**Directions**
Of all the lines in the entries below, give again exactly those starting at the line containing "Given: Show previous metrics with left arrow" and ending at the line containing "Viewport: 1239px width, 718px height.", both ends included, and no others.

**Excerpted records**
========================

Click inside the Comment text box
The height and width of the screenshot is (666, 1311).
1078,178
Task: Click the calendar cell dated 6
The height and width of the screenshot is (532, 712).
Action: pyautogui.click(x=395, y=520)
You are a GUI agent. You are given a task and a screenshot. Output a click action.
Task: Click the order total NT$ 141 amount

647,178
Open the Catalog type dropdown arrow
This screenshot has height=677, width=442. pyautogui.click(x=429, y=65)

========================

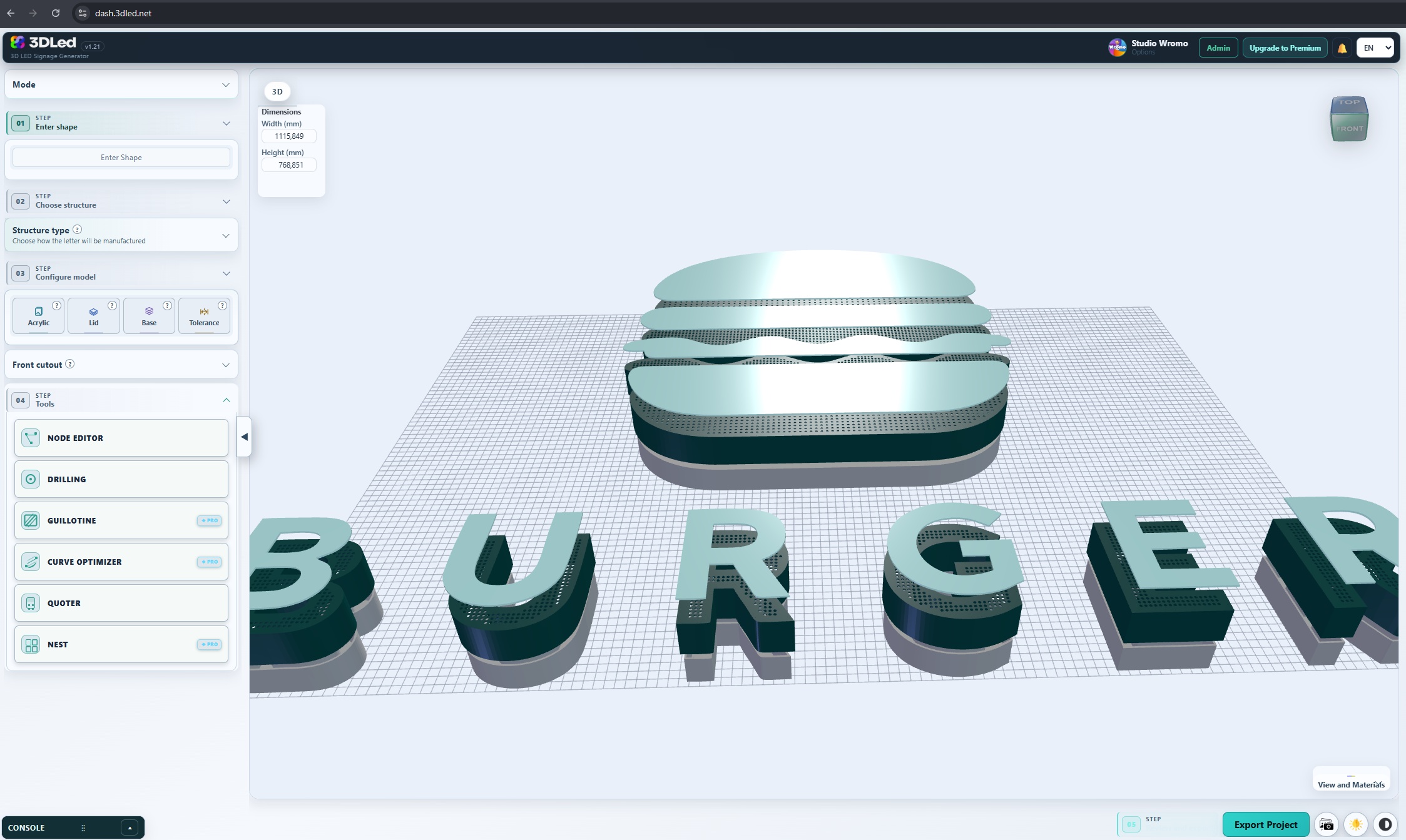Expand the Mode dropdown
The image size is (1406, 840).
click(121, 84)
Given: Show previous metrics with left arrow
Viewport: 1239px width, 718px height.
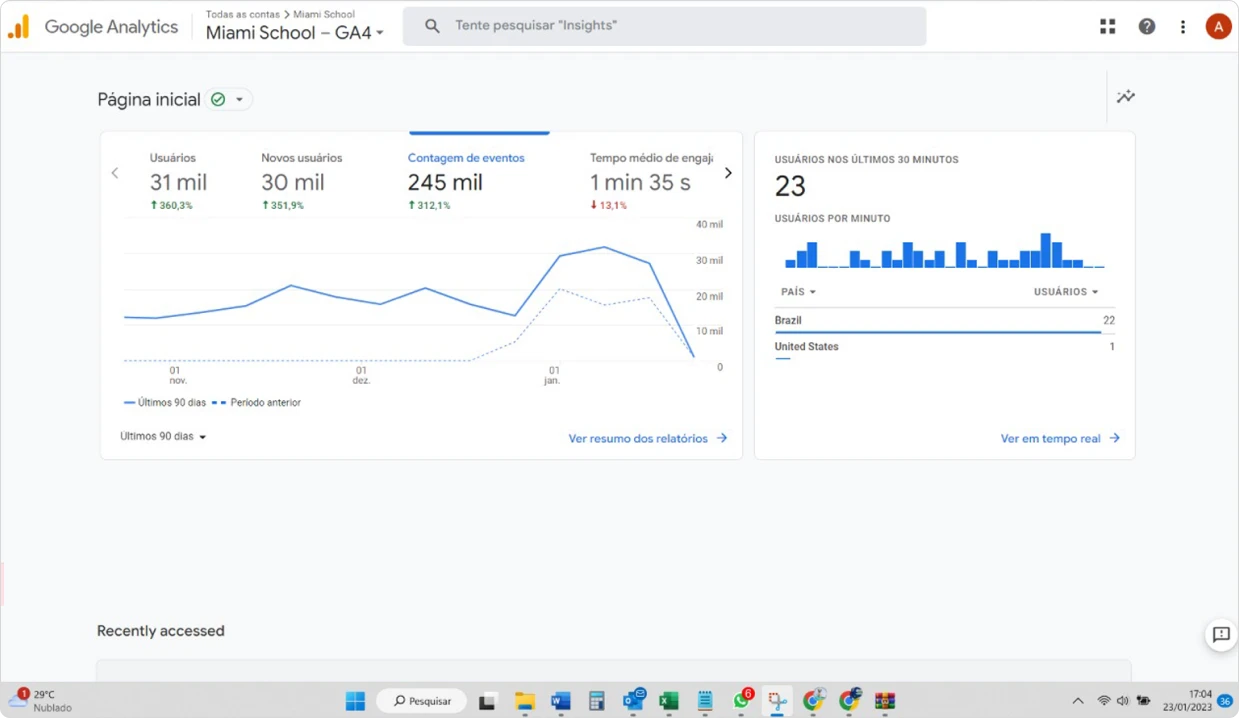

========================

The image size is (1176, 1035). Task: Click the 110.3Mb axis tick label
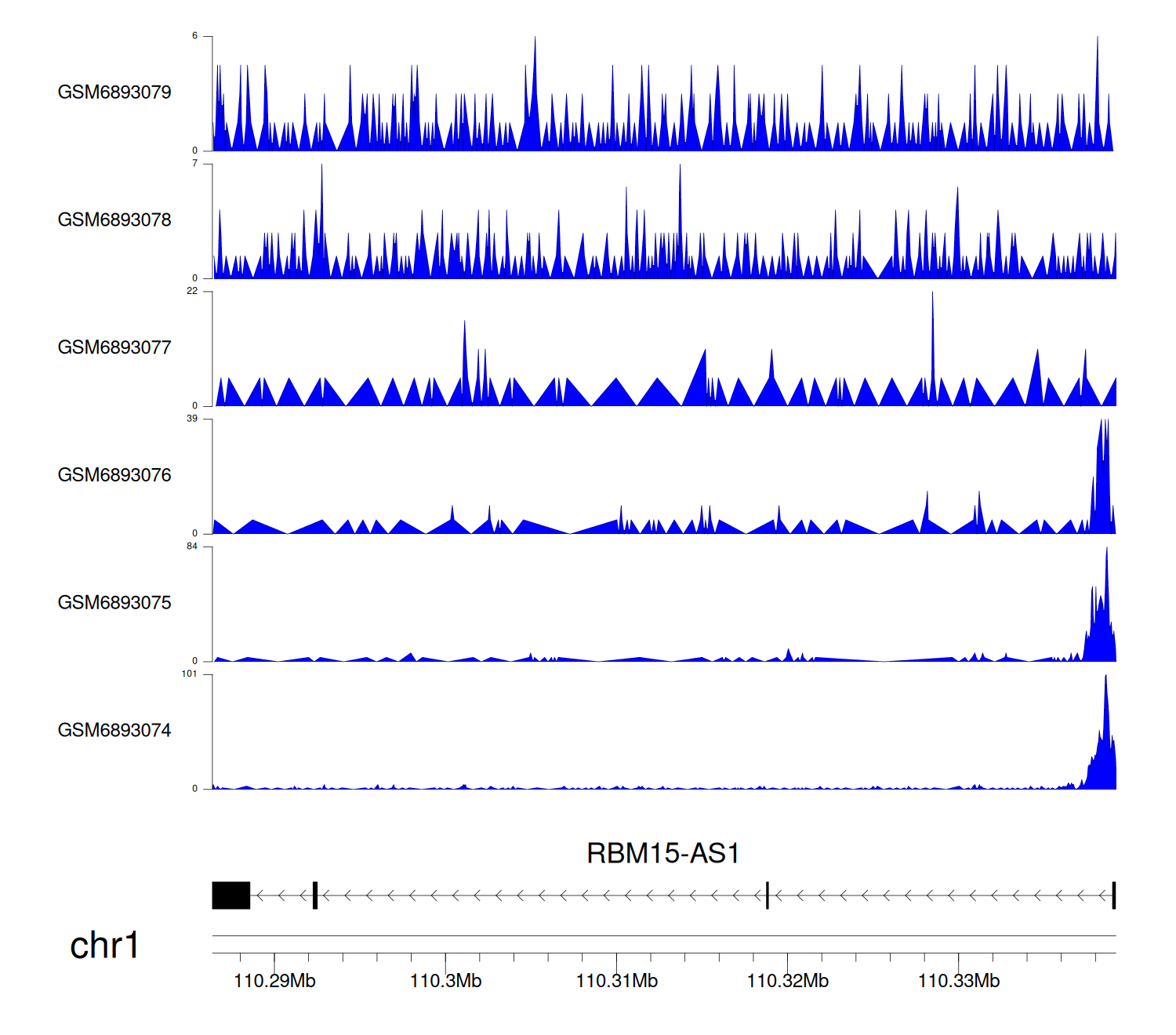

========================

**Your response**
Given: Show previous metrics with left arrow
Viewport: 1239px width, 718px height.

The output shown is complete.